**Ejercicio escrito A:** Según el fragmento sobre los dones del Espíritu Santo, ¿en qué momento nos llenó Dios Padre de bienes incontables?
+++ Fragmento del documento
Francisco Fernández-Carvajal 26 de mayo de 2019
— Las
virtudes sobrenaturales y los dones del Espíritu Santo.
— Los
siete dones. Su influencia en la vida cristiana.
—
Decenario al Espíritu Santo.
I. Vivimos
rodeados de regalos de Dios. Todo lo bueno que tenemos, las cualidades del alma
y del cuerpo..., todo son dones del Señor para que nos ayuden a ser felices en
esta vida y alcancemos con ellos el Cielo. Pero fue sobre todo en el momento de
nuestro Bautismo cuando nuestro Padre Dios nos llenó de bienes incontables.
Borró la mancha del pecado original en nuestra alma. Nos enriqueció con la
gracia santificante, por la que nos hacía partícipes de su misma vida divina y
nos constituía en hijos suyos. Nos hizo miembros de su Iglesia.
++++++
+++ Registros de datos
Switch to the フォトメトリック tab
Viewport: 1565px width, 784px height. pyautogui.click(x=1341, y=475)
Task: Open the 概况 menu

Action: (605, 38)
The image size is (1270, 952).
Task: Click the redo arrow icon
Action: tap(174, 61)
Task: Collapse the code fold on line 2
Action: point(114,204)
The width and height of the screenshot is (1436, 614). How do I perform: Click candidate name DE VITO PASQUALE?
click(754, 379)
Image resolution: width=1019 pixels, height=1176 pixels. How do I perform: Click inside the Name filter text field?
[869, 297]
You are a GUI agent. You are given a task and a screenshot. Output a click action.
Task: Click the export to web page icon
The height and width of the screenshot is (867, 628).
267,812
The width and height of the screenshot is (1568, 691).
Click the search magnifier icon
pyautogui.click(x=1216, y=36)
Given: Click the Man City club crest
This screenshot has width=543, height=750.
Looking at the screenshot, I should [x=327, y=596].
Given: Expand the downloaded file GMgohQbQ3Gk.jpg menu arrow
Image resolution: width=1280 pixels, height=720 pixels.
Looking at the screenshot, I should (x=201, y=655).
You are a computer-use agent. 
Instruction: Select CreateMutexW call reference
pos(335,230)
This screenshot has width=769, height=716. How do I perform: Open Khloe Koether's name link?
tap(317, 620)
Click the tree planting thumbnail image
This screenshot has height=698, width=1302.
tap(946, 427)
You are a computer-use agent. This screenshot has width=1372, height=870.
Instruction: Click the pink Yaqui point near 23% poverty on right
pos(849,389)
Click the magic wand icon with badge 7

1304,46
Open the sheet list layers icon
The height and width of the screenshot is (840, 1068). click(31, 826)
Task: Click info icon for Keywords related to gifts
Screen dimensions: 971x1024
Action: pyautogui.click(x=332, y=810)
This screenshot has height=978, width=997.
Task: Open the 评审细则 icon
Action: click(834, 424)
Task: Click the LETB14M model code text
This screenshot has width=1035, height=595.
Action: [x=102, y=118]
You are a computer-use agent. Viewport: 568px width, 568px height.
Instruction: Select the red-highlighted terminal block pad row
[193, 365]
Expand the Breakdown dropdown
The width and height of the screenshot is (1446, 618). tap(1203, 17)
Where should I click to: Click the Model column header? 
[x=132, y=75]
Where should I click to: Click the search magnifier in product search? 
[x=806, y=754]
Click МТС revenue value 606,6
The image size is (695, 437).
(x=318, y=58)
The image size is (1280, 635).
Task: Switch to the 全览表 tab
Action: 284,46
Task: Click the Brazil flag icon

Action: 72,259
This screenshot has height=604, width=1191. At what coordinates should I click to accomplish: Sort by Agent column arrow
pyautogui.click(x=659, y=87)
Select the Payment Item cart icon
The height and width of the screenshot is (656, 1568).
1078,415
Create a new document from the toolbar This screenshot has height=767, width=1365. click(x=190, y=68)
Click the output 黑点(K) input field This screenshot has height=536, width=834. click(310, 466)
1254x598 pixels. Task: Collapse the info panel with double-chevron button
++++++
**Ejercicio escrito B:** Reproduce sin cambios los registros desde la línea que contiene "This screenshot has height=604, width=1191." hasta el final de los registros, con ambos extremos incluidos.

**Respuesta del ejercicio A:** En el momento de nuestro Bautismo.

**Respuesta del ejercicio B:**
This screenshot has height=604, width=1191. At what coordinates should I click to accomplish: Sort by Agent column arrow
pyautogui.click(x=659, y=87)
Select the Payment Item cart icon
The height and width of the screenshot is (656, 1568).
1078,415
Create a new document from the toolbar This screenshot has height=767, width=1365. click(x=190, y=68)
Click the output 黑点(K) input field This screenshot has height=536, width=834. click(310, 466)
1254x598 pixels. Task: Collapse the info panel with double-chevron button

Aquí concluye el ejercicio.